Rooney’s mom has been a little off for years. She is obsessed with the idea of the New World. But when she lost her job at a daycare because she couldn’t quit discussing the idea of “departing” with parents, things got tough. Rooney, who already does so much for her nine-year-old brother, Daniel, now has to worry about the bills because Mom has no desire to get another job now that it’s nearly November. Rooney’s willing to sacrifice her dream–and earned title–as the editor for the school newspaper to take on more shifts at the restaurant. While things feel like they are spinning out of control during her senior year, Rooney at least has her best friend, Mercer, to lean on.
Pacifying her mom’s incessant wishes, Rooney agrees to go to New York for a meeting about moving into the New World. In reality, Rooney is making the trip so she can see her estranged dad. With her mom totally losing her grip on reality, Rooney needs someone centered in her life. Maybe–just maybe–it could be her dad. Is there any chance she was wrong about him and his motives for keeping her and Daniel out of his life? What happens in New York and its after effects ripple through Rooney’s world, flipping everything upside down.
With the advertisement of Come November highlighting the idea of the New World, I expected the novel to be deep in the genre of sci-fi. How would the characters “depart” to this new place? What could they expect to find, besides the proclaimed bliss? Would they be able to survive there? Unfortunately, the reader doesn’t learn very much about the utopia. More or less, I’d classify the novel as little more than a contemporary.
Come November focuses more on family dynamics than anything else. At first, I was pretty disappointed that the novel was not what I expected it to be (I’d much rather have some creative science-fiction fun than predictable drama.) But as I got a little deeper into the book, I found ways to appreciate van Dam’s choices. Rooney’s relationship with her mother stood out to me the most.
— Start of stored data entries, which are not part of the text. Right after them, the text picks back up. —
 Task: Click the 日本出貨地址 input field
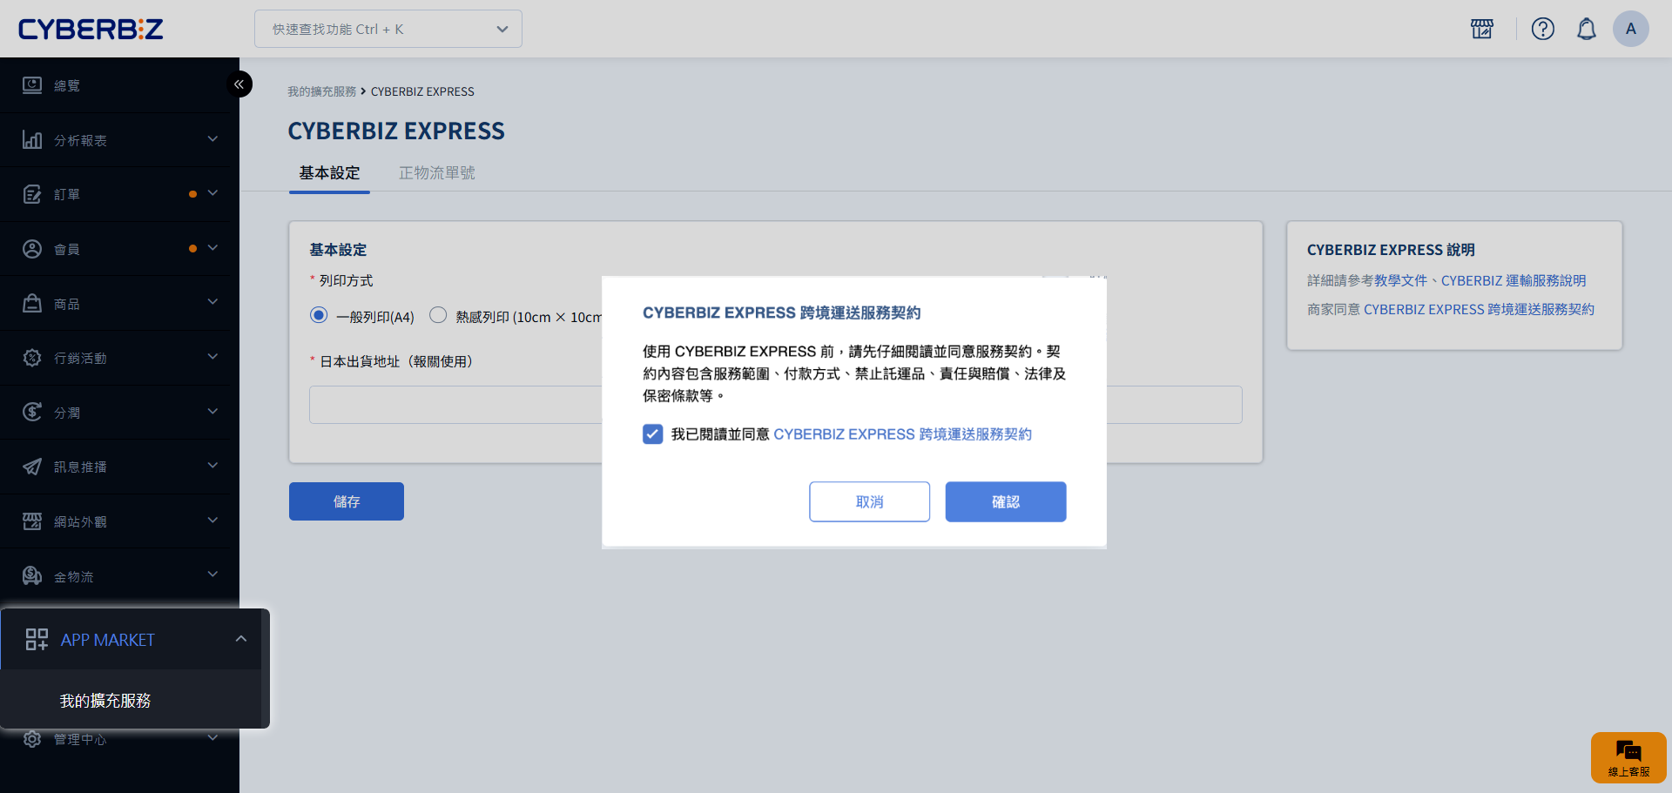pyautogui.click(x=455, y=406)
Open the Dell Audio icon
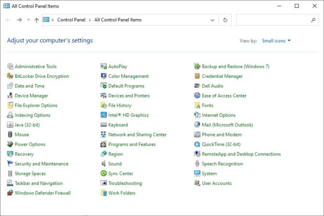Viewport: 324px width, 216px height. coord(197,86)
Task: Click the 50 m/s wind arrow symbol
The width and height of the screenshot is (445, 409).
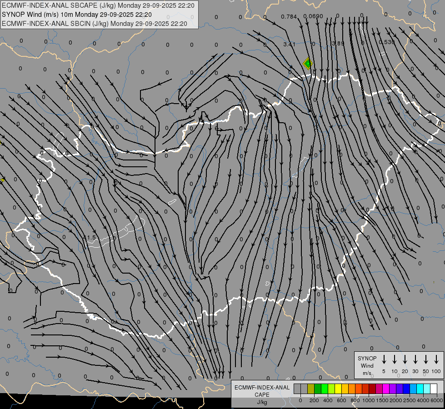Action: 426,359
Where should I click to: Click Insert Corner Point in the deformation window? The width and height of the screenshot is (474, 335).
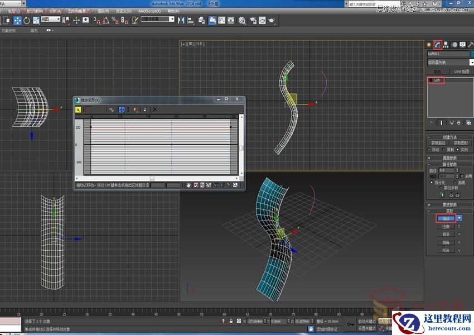point(135,109)
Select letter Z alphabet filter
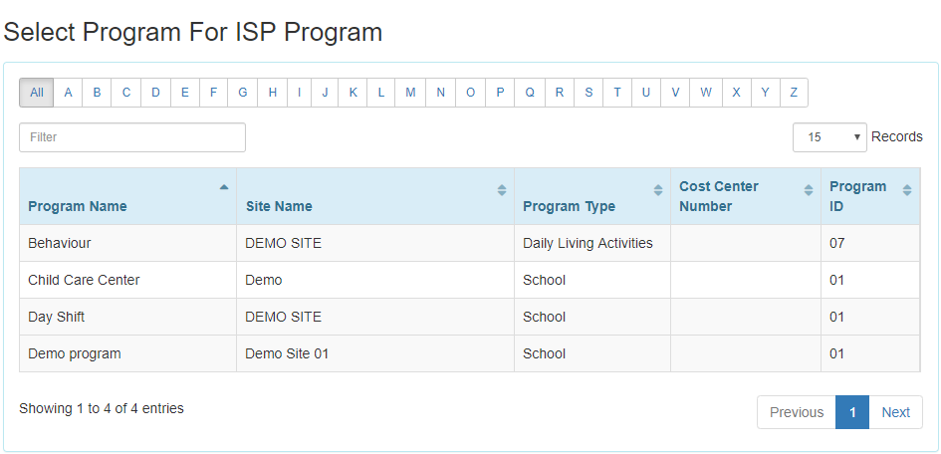Viewport: 941px width, 454px height. tap(794, 93)
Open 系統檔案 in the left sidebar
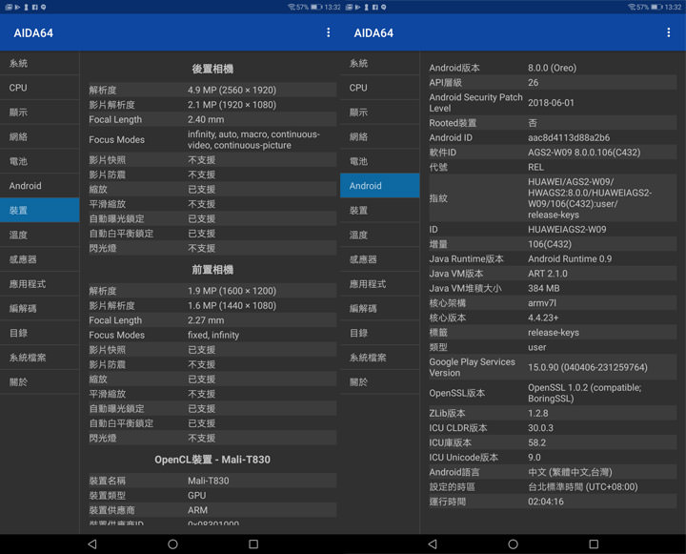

It was difficult not to sympathize with the fact that the young woman pretty much had to run her family while her mother was shutting down. The anger and frustration Rooney held against her mom somehow hit home for me. And while I’m not one to gush over younger kids, seeing Rooney and Daniel’s relationship’s ups and downs hurt quite a bit, and I found I cared about whether or not those two would find common ground again.
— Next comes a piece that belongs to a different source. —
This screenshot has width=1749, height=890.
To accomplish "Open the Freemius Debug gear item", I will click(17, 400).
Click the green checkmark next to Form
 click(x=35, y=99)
Even with an interesting family to follow, 370 pages were too many for the story van Dam established. I wish the pacing had been faster, that more would have been accomplished in a shorter period of time. Some parts were too drawn out, especially when their end result did not affect a large part of the plot.
RATING: 3.25 OUT OF 5 STARS
It’s not the end of the world, but for Rooney Harris it’s starting to feel that way. It’s the beginning of senior year and her mom just lost her job. Even worse, she isn’t planning to get another one. Instead, she’s spending every waking moment with a group called the Next World Society, whose members are convinced they’ll be leaving Earth behind on November 17. It sounds crazy to Rooney, but to her mother and younger brother it sounds like salvation. As her mom’s obsession threatens to tear their lives apart, Rooney is scrambling to hold it all together. But will saving her family mean sacrificing her dreams—or theirs?